I say that I really have a soft spot for Suzaku but tbh it's not that it puts me in opposition to, or makes me dislike Lelouch in any way. Like I was tweeting yesterday, I don't think you can have one without the other ... and that's not to say you can't hate one or the other or both (but then WHY ARE YOU HERE :V ) but rather that my being a Suzaku fan makes me no less of a Lelouch fan. Er. Anyway

So actually one of the things I like about CG is that season 1 goes out of its way to make Suzaku and Lelouch perfect foils to one another, and one of those ways is how they respond to personal tragedy and difficulties, I guess you could say. Both suffer a lot in different ways, and both shoulder and endure their suffering in different ways. But their attitudes towards 'why is this happening to me' are also very different, and that plays in to how they react. They also both do very destructive things over the course of the series and their reactions to the fallout of those things are dramatically different. Code Geass as a series, especially in R2, settles on presenting Lelouch's way of handling these difficulties as the 'correct' one, or at least 'the way that gets things done', while Suzaku's way of handling these things becomes utterly ineffective, but I'll get to that I guess. (when did this become an actual essay orz)

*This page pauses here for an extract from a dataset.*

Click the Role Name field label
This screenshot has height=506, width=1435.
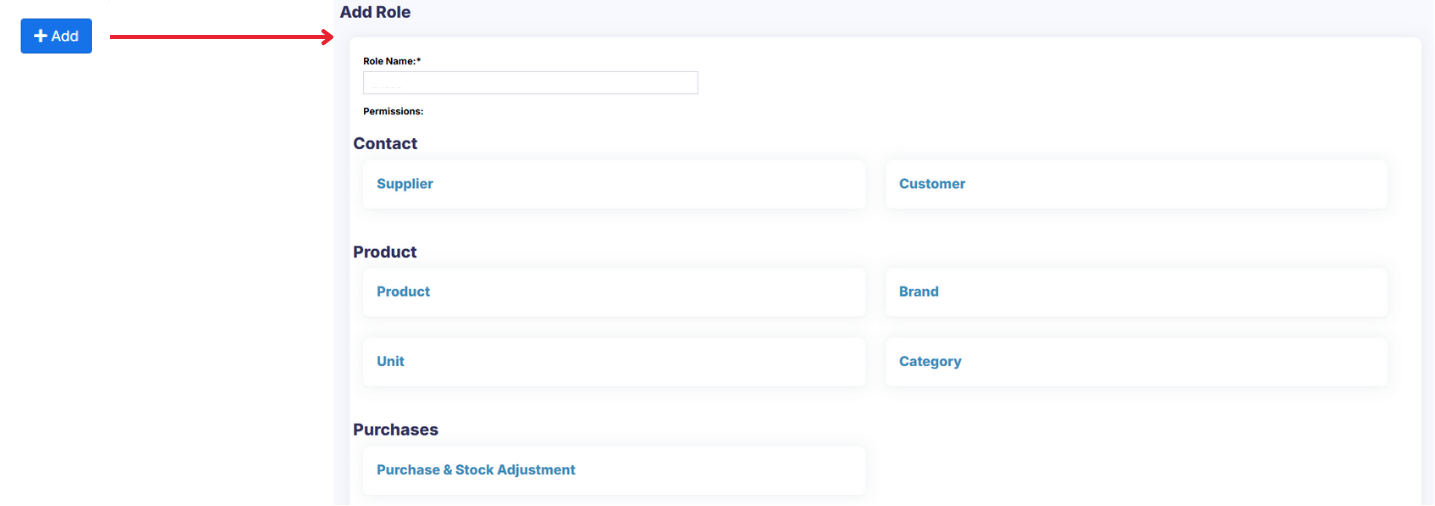389,61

The thing is, Suzaku and Lelouch are in very different mental places in relation to the world. Lelouch's mother is killed and he is disgraced by his father, then thrown to Japan as bait. In about the same timeframe, Suzaku kills his own father in an effort to prevent additional suffering for people he knows, and thus throws Japan into chaos, allowing it to fall quickly to Britannia. Lelouch perceives that the world has betrayed him; Suzaku perceives that he has betrayed the world. As a result, Lelouch is a constant state of 'betterment' - he wants to make the world a better place so that he and his sister will not be betrayed by it again. Suzaku is in a constant state of atonement - he too wants to make the world a better place, but to correct the things he did to make it awful in the first place.

(There's something about sweet, sweet revenge in there against his father for being an arrogant dick, but it's not like that won't better the world too. XD; )

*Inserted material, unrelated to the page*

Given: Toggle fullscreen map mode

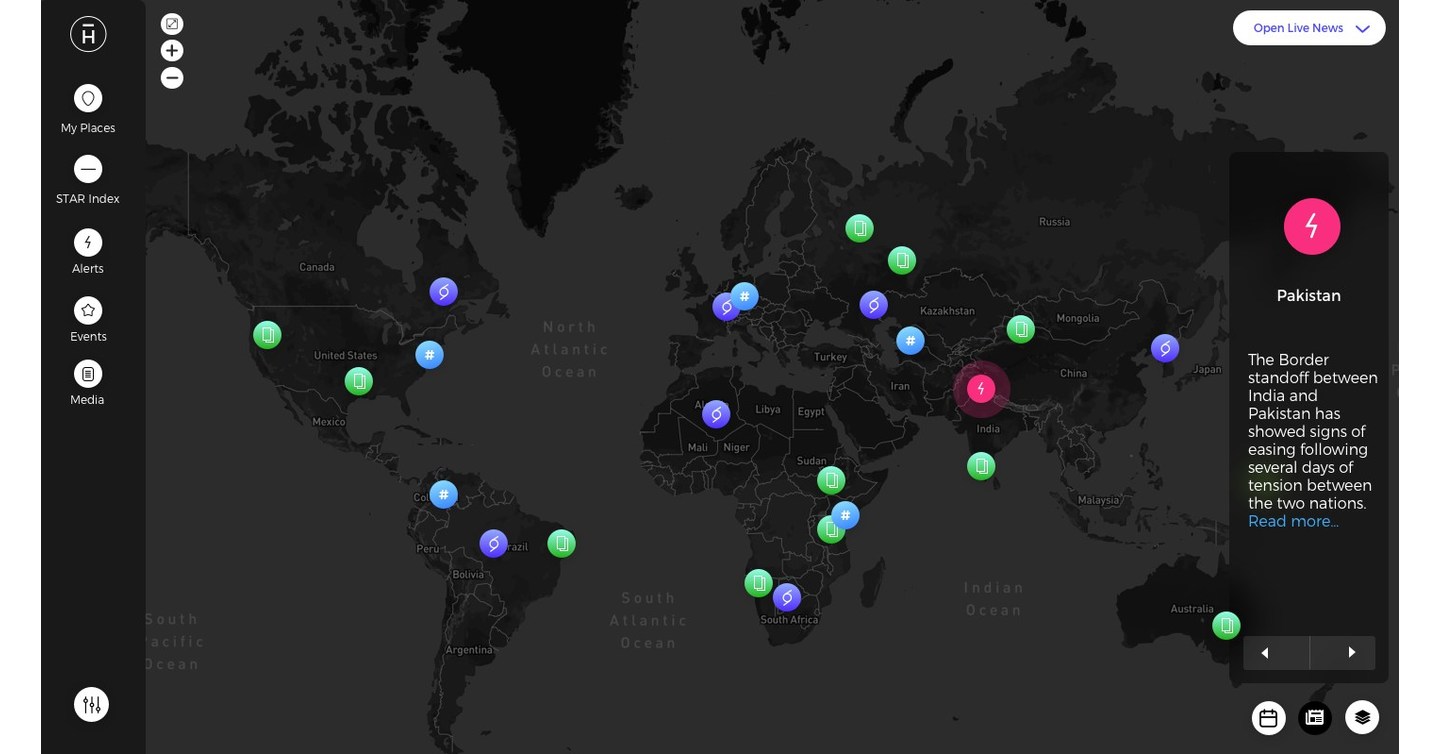Looking at the screenshot, I should [x=172, y=23].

Anyway. So as you've noted Suzaku is constantly all apologies and self-hate, and yet he does continuously more destructive shit over the course of the series culminating with FLEIJA and, on a more personal level, attempting to inject Kallen with Refrain, both of which are huge violations of human rights and terrible tragedies, not necessarily in that order. It's terrible. So let's talk about what brings him down this terrible route, starting with:

1) killing his dad! or more specifically, what happens after he kills his dad per the season 0 novel. Kururugi senior is no picnic of a man; the novel paints his relationship with Suzaku as distant, and as Suzaku is a pretty violent, aggressive child who is still intimidated enough by his father to not act up around him, it's not really a wonder that he concludes that nothing less than a show of lethal force will be enough to stop his father from hurting/killing the vi Britannias.

but honestly it's Kirihara who kind of left me going 'OH SO THAT'S WHY' because he just straight up tells (10-year-old Suzaku who just killed his father in a desperate attempt to save his friends' lives) that he should kill himself. Just like 'yo kid this was really useful and all but if you don't have the guts to kill yourself for this, then you're worse than dirt'.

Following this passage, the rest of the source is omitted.